On 2/28/23 6:40 PM, Aditi Ghag wrote:
+
+ if (hlist_empty(&hslot->head))
+ continue;
+
+ spin_lock_bh(&hslot->lock);
+ sk_for_each(sk, &hslot->head) {
+ if (seq_sk_match(seq, sk)) {
+ if (first) {
+ first_sk = sk;
+ first = false;
+ }
+ if (iter->end_sk < iter->max_sk) {
+ sock_hold(sk);
+ iter->batch[iter->end_sk++] = sk;
+ }
+ bucket_sks++;
+ }
+ }
+ spin_unlock_bh(&hslot->lock);
+ if (first_sk)
+ break;
+ }
+
+ /* All done: no batch made. */
+ if (!first_sk)
+ return NULL;
I think first_sk and bucket_sks need to be reset on the "again" case also?
If bpf_iter_udp_seq_stop() is called before a batch has been fully processed by the bpf prog in ".show", how does the next bpf_iter_udp_seq_start() continue from where it left off? The bpf_tcp_iter remembers the bucket and the offset-in-this-bucket.
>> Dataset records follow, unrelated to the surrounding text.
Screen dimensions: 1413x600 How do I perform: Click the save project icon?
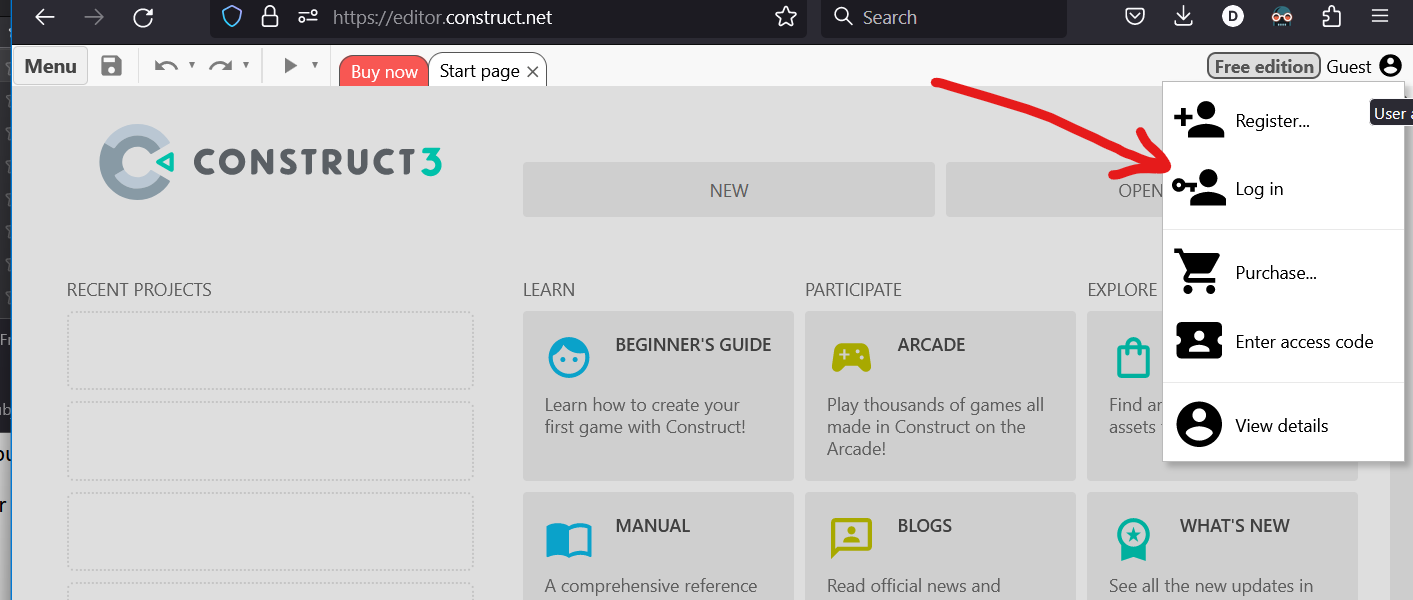pos(111,65)
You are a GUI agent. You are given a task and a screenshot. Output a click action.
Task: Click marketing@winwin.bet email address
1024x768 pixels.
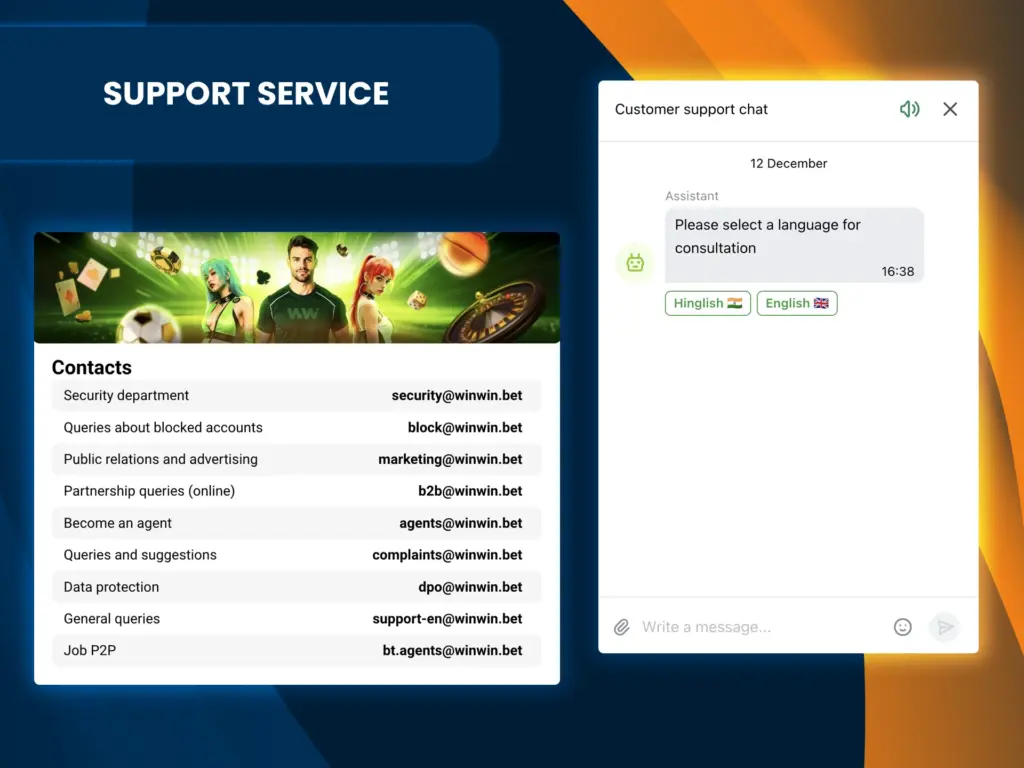450,459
I think bpf_udp_iter can do something similar.
Hmm, I suppose you are referring to the `tcp_seek_last_pos` logic? This was the [1] commit that added the optimization in v2.6, but only for TCP. Extending the same logic for UDP is out of the scope of this PR? Although reading the [1] commit description, the latency issue seems to be specific to the file based iterators, no? Of course, BPF iterators are quite new, and I'm not sure if we have the same "slowness" reported in that commit. Having said that, do we expect users to start from where they previously left off by stopping BPF iterators? Regardless, I'll do some testing to ensure that we at least don't crash.
It is about ensuring the bpf-udp-iter makes forward progress, although speeding
up is another plus. The iteration may have to be stopped (ie.
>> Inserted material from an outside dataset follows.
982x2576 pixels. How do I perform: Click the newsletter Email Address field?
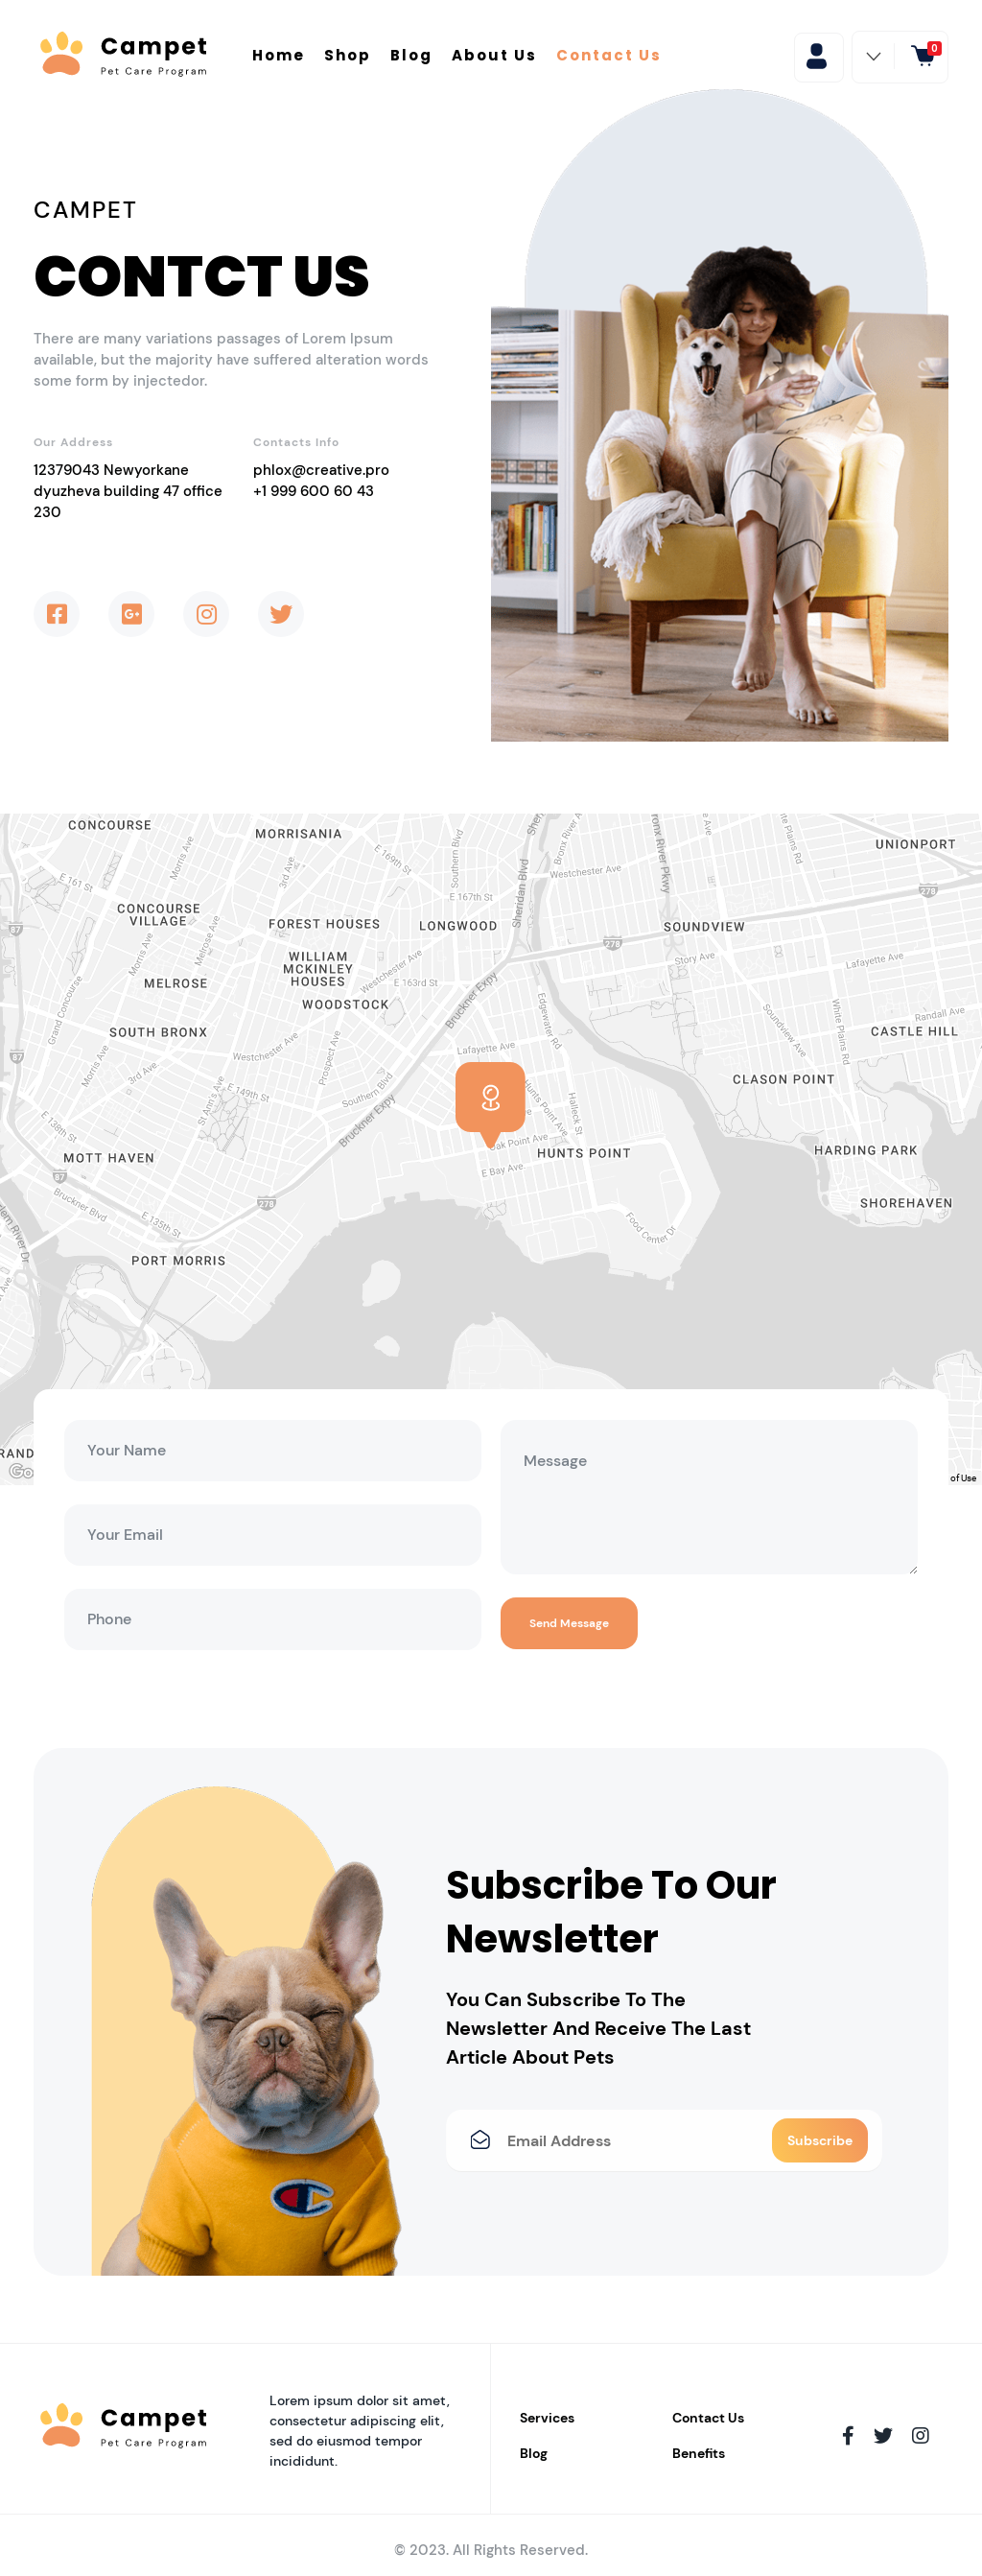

bpf_iter_udp_seq_stop) for other reasons. The bpf-(udp|tcp|unix)-iter is not
only for doing bpf_setsockopt or bpf_sock_destroy. A major use case is to
bpf_seq_printf. eg. when seq_has_overflowed() in bpf_seq_read,
bpf_iter_udp_seq_stop will be called.
If I read this patch correctly, bpf_iter_udp_seq_start() always starts from the
beginning of the current bucket. The bpf-iter cannot make forward progress if
the bpf_iter_udp_seq_stop is called at the middle of the bucket.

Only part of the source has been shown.